Abstract
Because they could not regularly be reproduced, early claims of the propagation of measles virus in tissue cultures have not met with wide acceptance. However, Enders and Peebles 1 reported that an infectious agent could be isolated from the throat or blood of measles patients and readily grown in cultures of human kidney cells.
It seemed desirable to find other cells in which the virus may be propagated since human kidneys are not readily available and monkey kidney cells, although susceptible, frequently carry a latent agent which may cause lesions similar to those of measles virus. To this end, Dr. George Foley put at our disposal the KB strain of human epidermoid carcinoma cells, originally isolated by Dr.

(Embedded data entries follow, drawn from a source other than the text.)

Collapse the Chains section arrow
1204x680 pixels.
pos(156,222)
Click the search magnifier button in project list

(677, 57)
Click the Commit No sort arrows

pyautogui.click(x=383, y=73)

Harry Eagle 2 . These cells grow profusely in a relatively simple and well defined medium containing 10% horse serum 3 , 4 .
In tubes to which a suspension of these cells were added, confluent sheets of growth were seen after 2 or 3 days. At this time, the cells were inoculated with the fluid from the 23 rd passage in human kidney cell cultures of a strain (Edmonston) of measles virus 1 .

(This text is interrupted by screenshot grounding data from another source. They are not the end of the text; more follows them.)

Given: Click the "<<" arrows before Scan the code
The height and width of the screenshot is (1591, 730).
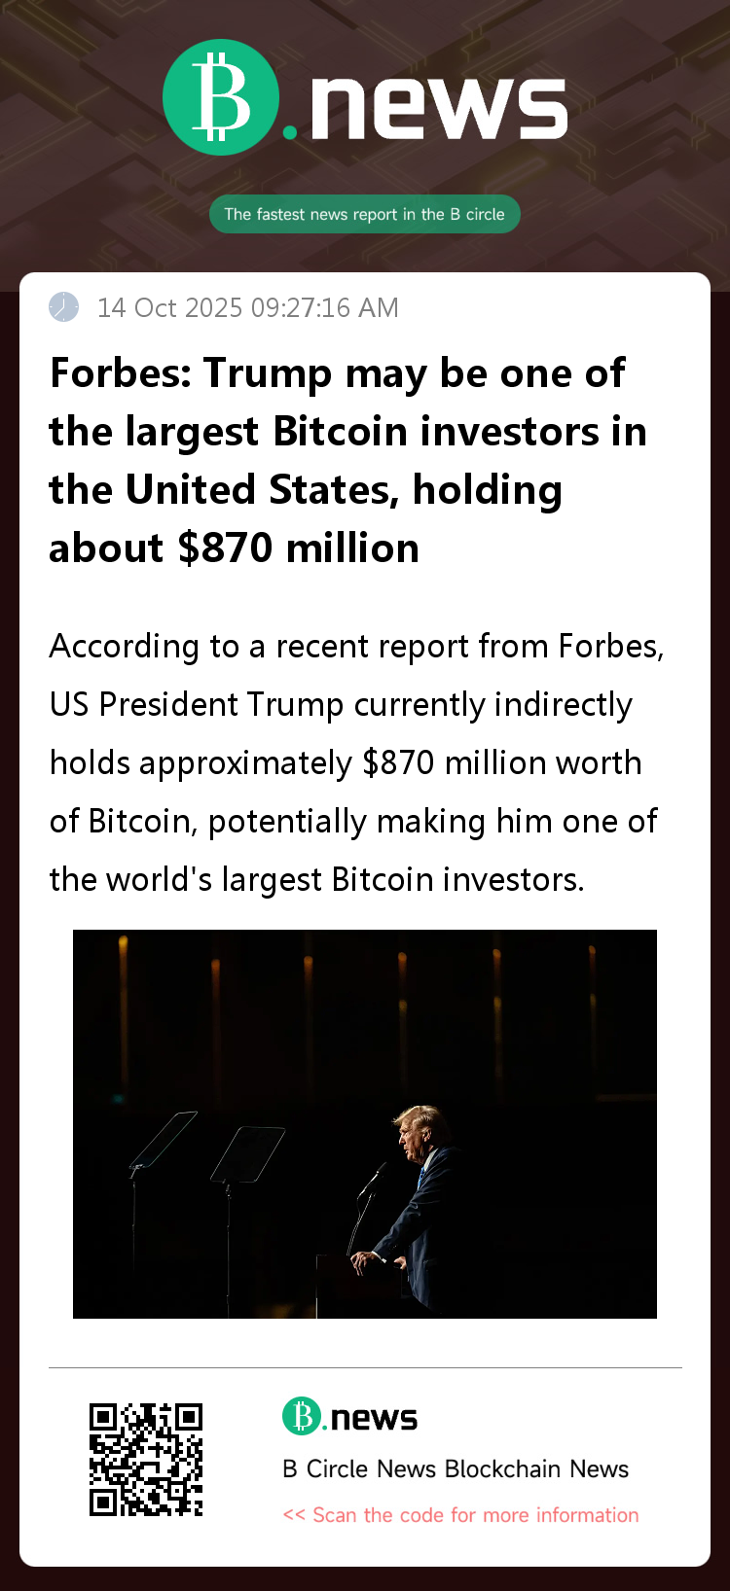Looking at the screenshot, I should (294, 1515).
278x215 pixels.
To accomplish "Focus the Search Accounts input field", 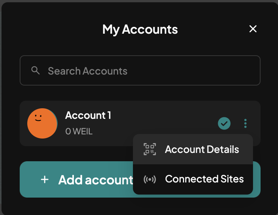I will 140,70.
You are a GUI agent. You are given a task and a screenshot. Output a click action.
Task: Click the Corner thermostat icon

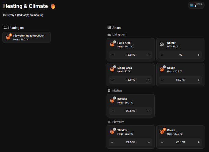[162, 44]
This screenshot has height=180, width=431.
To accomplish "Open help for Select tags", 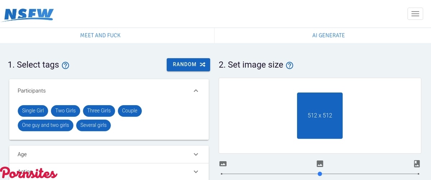I will 65,66.
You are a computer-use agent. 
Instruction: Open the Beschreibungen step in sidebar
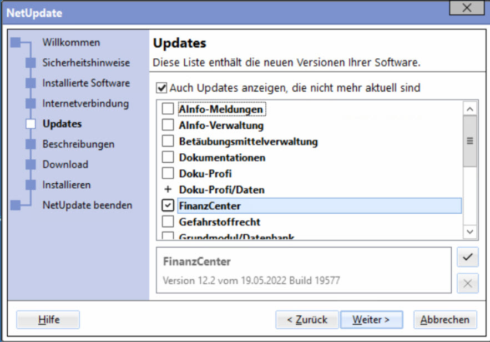(x=78, y=144)
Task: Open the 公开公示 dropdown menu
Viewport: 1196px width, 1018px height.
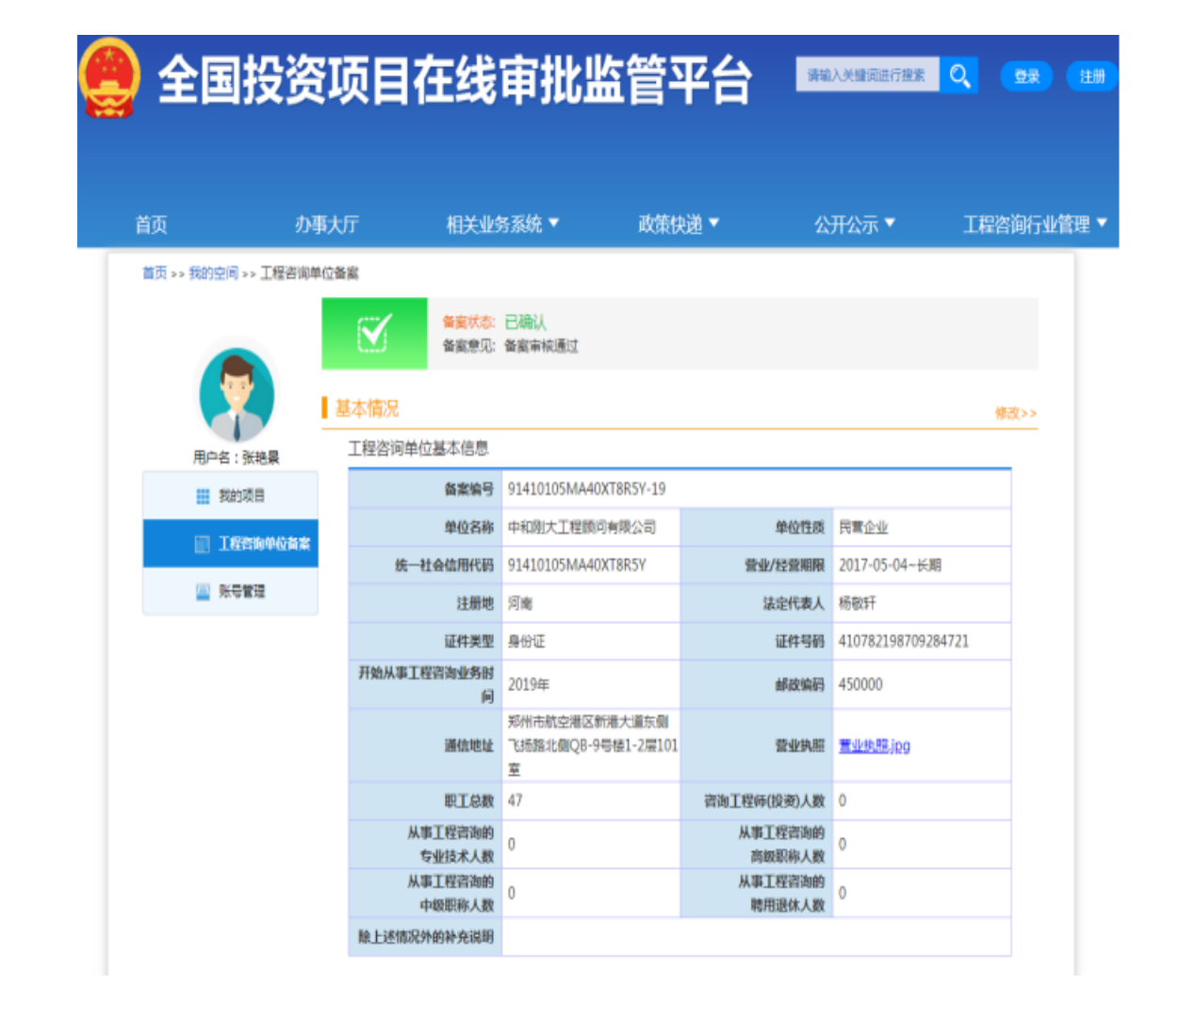Action: point(854,224)
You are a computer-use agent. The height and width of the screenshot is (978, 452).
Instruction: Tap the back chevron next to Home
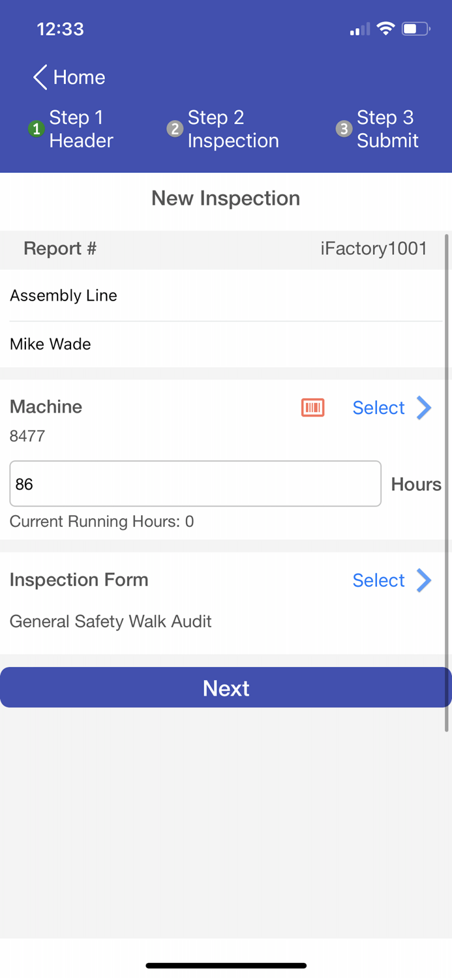(38, 77)
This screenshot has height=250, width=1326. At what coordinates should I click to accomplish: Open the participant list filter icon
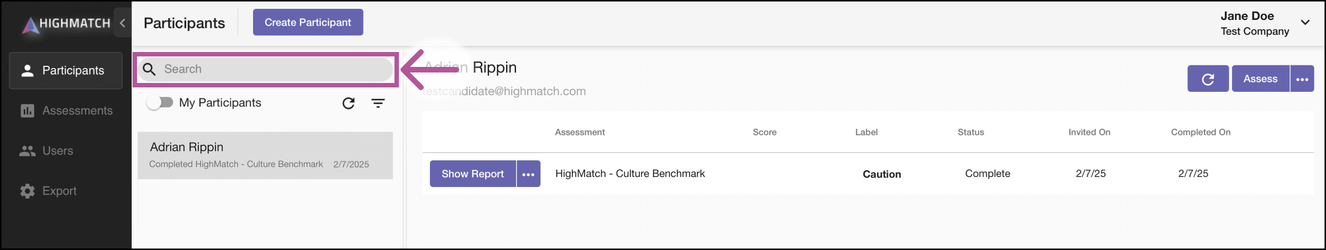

Daily microscopic examination of the cultures revealed on the 4th or 5 th day, 6 to 10 areas of “giant cell” or syncytial formation comparable to those described by Enders and Peebles 1 in cultures of human renal cells. By the following day, however, these “lesions” had fallen off the glass and the clear area was quickly overgrown by cells of normal appearance. Two to 3 days later, (Fig. 1), a second but larger group of giant cells appeared both in the same areas and elsewhere throughout the cell sheet.